Telling Charlotte’s Stories of COVID-19

August 02, 2021 by Mark West
Categories: Storied Charlotte

I am sure that most of us have read news accounts about the impact of the COVID-19 on the residents of Charlotte.  For the most part, these accounts focus on statistical information, such as the latest trends related to the number and severity of COVID-19 cases reported in the Charlotte area.

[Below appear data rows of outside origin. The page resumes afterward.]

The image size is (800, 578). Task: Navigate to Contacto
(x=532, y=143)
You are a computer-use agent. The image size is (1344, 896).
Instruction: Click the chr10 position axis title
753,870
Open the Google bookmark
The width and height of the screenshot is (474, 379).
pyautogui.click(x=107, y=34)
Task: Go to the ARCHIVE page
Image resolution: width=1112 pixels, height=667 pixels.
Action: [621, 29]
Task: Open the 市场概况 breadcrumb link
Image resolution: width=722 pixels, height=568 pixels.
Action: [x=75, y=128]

Statistics, however, only tell part of the story.  Behind the statistics are real people with personal and often gut-wrenching stories about their experiences with COVID-19.  These personal stories are the focus of a new book titled PANDEM!C:  Stories of COVID-19. 

A joint project of the Charlotte Journalism Collaborative and BOOM Charlotte, PANDEM!C:  Stories of COVID 19 has the look of a graphic novel.  Each of the stories is told by a Charlotte journalist and illustrated by a Charlotte artist, and each of the stories is told in both English and Spanish.  Most of the stories are about individual Charlotte residents and their particular experiences with the pandemic.  Chapter 1, for example, is about Cedric Meekins, a Charlotte music teacher who contracted COVID-19 while attending a music conference in Cincinnati in March 2020.  The story tells about his harrowing experience in the hospital and his long struggle to regain his strength and relearn how to do basic activities, such as walking and holding a pen.

Many people contributed to PANDEM!C:  Stories of COVID-19, but the project was coordinated by Chris Rudisill, the Director of the Charlotte Journalism Collaborative.  Chris’s Charlotte connections extend beyond his work as a journalist.  He grew up in the Charlotte area, graduated from UNC Charlotte, and founded a Charlotte company called Artstreet Creative.  I contacted Chris and asked him for more information about how this project came to be.  Here is what he sent to me:

In October 2020, the Charlotte Journalism Collaborative (CJC) launched PANDEM!C: Stories of COVID-19, an innovative project that brought together Charlotte’s art and local news communities to share stories of COVID-19. The CJC was formed in 2019 as a partnership of six major media companies and other local institutions focusing on issues of major importance to the Charlotte region. It has been focused primarily on the topic of affordable housing and modeled on the Solutions Journalism Network method of investigating and reporting news with a primary focus on solutions to community problems.

When the pandemic surge occurred in Charlotte, the collaborative (whose members include The Charlotte Observer, WCNC-TV, WFAE 90.7, QCityMetro.com, Qnotes, La Noticia, Charlotte Mecklenburg Library, Queens University and Free Press) saw the importance of producing stories that would keep citizens informed and safe. Chris Rudisill, the director of CJC, told The Charlotte Observer’s Liz Rothaus that they “wanted a creative way to get relevant, reliable information to people who might not be reading or tuning into traditional news sources … something that combined the visual punch of a 1950s-style monster movie poster with the integrity of solid news reporting.”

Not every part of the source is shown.